Children affected by the Syrian conflict are at risk of becoming ill, malnourished, abused, or exploited. Millions have been forced to quit school, BBC reports.

EXPERIMENTING WITH HUMAN LIVES

Before a U.S.-Russia mediated truce was reached over Syria last month, the death of many Syrians accounted for each passing day as the crisis lingered.

The U.S. and Russia and their allies experimented their armoury on the city of Aleppo and her Innocent harmless civilians. Reports emerged, without a rebuttal, that the UN relief team had several casualties due to air strikes in hospitals, homes and fleeing civilians.

The accusing finger was, by the US, pointed on Russia.The UN Human Rights Council the human rights chief Zeid Raad al-Hussein lamented that there were "crimes of historic proportions" in Syria."

The ancient city of Aleppo, a place of millennial civility and beauty, is today a slaughterhouse - a gruesome locus of pain and fear, where the lifeless bodies of small children are trapped under streets of rubble and pregnant women deliberately bombed,“The collective failure of the international community to protect civilians and halt this bloodshed should haunt every one of us,he noted further, and warned that “its costs will be borne by our children, and future generations, ” he added.

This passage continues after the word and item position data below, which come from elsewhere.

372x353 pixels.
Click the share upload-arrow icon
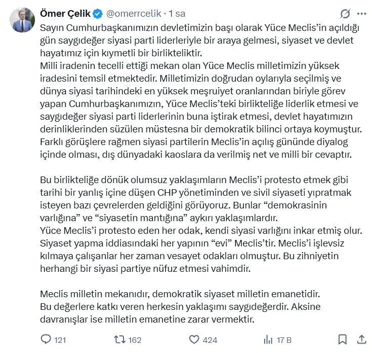(361, 339)
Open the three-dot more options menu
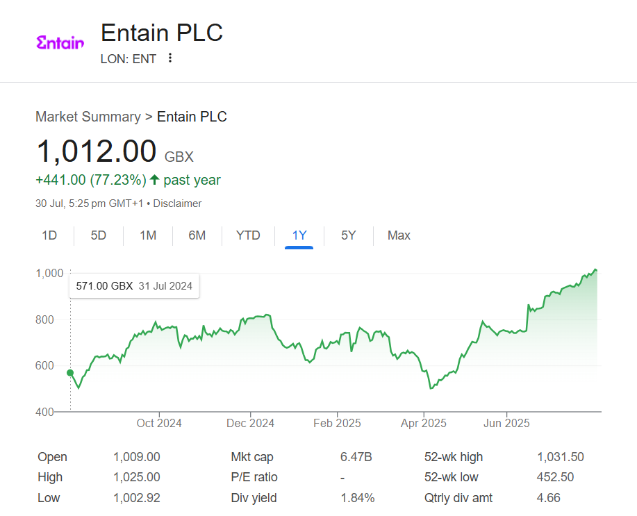Image resolution: width=637 pixels, height=516 pixels. (x=170, y=58)
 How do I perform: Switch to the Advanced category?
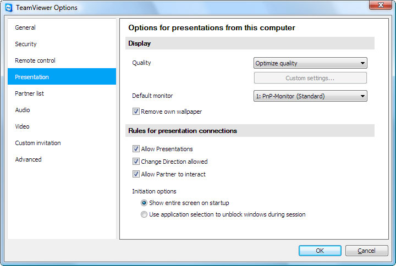(x=28, y=159)
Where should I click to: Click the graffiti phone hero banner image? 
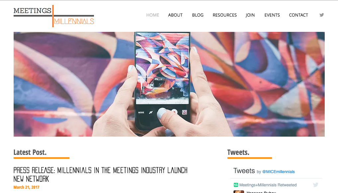[x=169, y=84]
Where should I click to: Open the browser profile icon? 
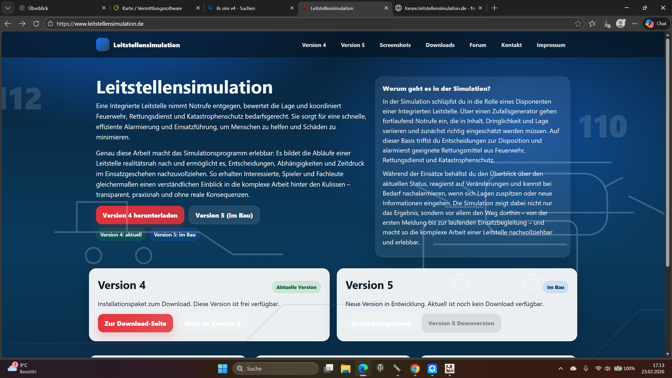click(x=621, y=24)
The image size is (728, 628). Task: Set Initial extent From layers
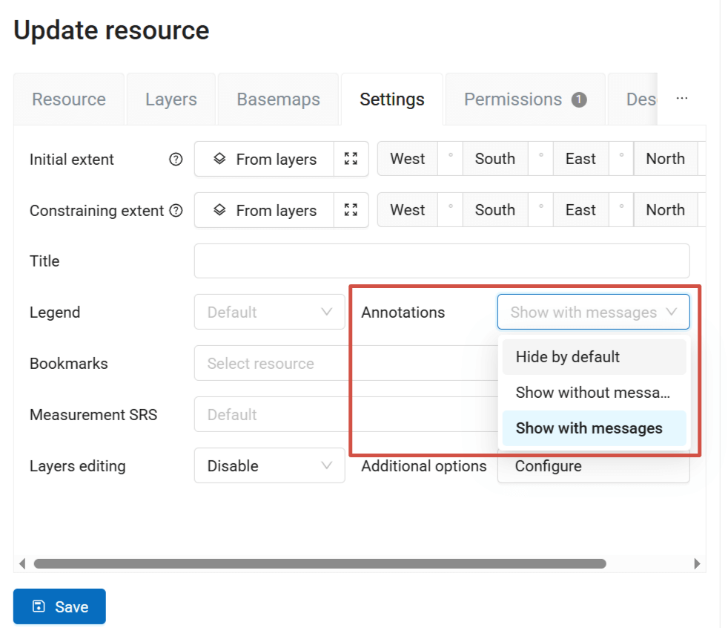[x=265, y=159]
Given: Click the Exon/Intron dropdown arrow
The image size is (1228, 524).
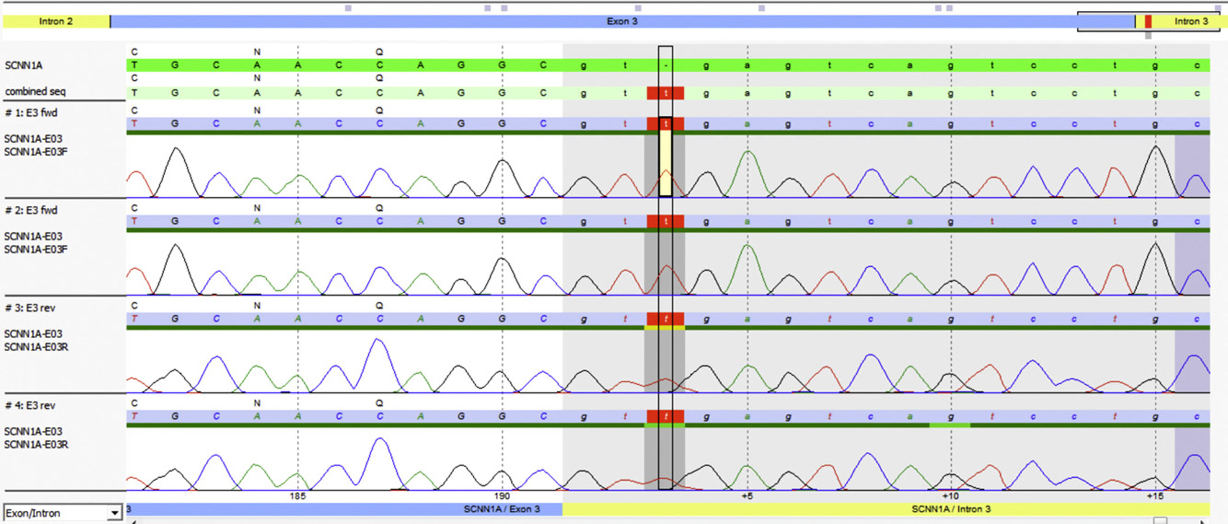Looking at the screenshot, I should point(114,513).
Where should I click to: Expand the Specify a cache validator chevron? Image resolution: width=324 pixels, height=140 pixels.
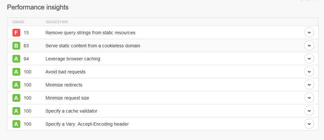click(x=309, y=111)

Syrian Centre for Policy Research says 470,000 were killed between 15 March, 2011 through 11 February, 2016.But only numbers are measurable.

THE WAR MAY NEVER END

Until Dele Olojede of NewsDay did the story on Rwanda, millions in their innocence, thought the war was over. But that was 10 years later. That story "Genocide Child” written 2004 taught us that though wars may end in action, but the consequences could have its genesis in the end of the war.While the U.S.

regretted its indecisive interventions in that crisis, it had only but remorse for the scenario that played out in Libya.

The worry that is worth this tingling restlessness is what becomes of Syria after the redemption.

What was of Libya, of Iraq, of Kuwait.The stories of these nations are not secret, but I wish they were not that painful. Wars, intent aside, deposit scars on the victims’ mind. It grants them the dangerous courage to pursue alternative vengeance.

It was George Bush's 'vain' exploit in Iraq that is often blamed for the spread of terror network in the Middle East. Not a small number nurse this view.The current U.S. president, Barrack Obama has not made secret his regret over the entire execution of the war in Libya.

At least not in that article titled "The Obama Doctrine" published few months back in the Washington Post. And today Libya is a figment of old Libya: Many factional governments rose and the dominant term become coalition.

But, all these, can be termed the intrigues of power and politics in a sentence.